My wife brought home a coconut the other day. Still unopened, she left it on the counter until she was ready to try and open it (which I eagerly await watching from a safe distance). And it got me thinking about how good they are as a survival food. Coconuts contain both food and water on the inside (coconut water, pooled in a layer of shavable coconut flesh).
It can store in room temp for a long time, and provides food and water in one. The only concern left was nutritional value. People need a lot of various nutrients to survive. So I did some research. What I found online was inconsistent.
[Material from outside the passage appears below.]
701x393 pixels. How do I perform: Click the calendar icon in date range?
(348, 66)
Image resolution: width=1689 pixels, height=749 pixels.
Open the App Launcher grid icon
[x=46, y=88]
Some folks claimed that you COULD survive on coconuts alone, for years. Others, however, pointed toward various aspects of the nut as an indication toward unsustainability. Let’s get these facts organized.
What Coconuts Do Right
Nutritionally speaking, coconuts are top-notch. They have vitamin C, E, and several B. They also have iron, sodium, calcium, magnesium, and potassium. Many of those are good and healthy.
They’re dense, too. You can get about 750 to 1,500 calories per coconut, depending on the size. With a target daily calorie count of 1,200, you can get a good bit of body fuel from one coconut.
What Coconuts Do Wrong
They’re not flawless, by any means. Coconuts have a few drawbacks that reduce their viability of being a survival food.
The first problem being their water. At first thought, something that produces drinkable water sounds great, especially when it’s that nutritious. There’s a catch, however. Coconut water is a slight diuretic. This means that while it’s a liquid, it produces more urine than the amount of water it provides. Which is a long-winded way to say that it’ll gradually dehydrate you. You will need to consume clean water elsewhere to survive.
Now lets take a closer look at those nutrients. Coconuts are still high in sugar. While that’s good for calories, it’s not terribly healthy. This will likely lead to teeth issues and other concerns. It’s somewhat lacking in the protein department, as well.
There’s also the potassium levels. While it sounds nice, too much potassium can lead to hyperkalemia. This can lead to kidney failure.
Can You Survive on Only Coconuts?
Short answer: No.
While a rather nutritious food source, it’s not something you can solely rely on for survival. The sad truth is that there isn’t a single item that humans can purely live off of. We need diversity. But as far as food goes, this one comes pretty close. We can at least admit that.
Yet again. I live in the Midwest, so coconuts aren’t exactly a common wild crop around here.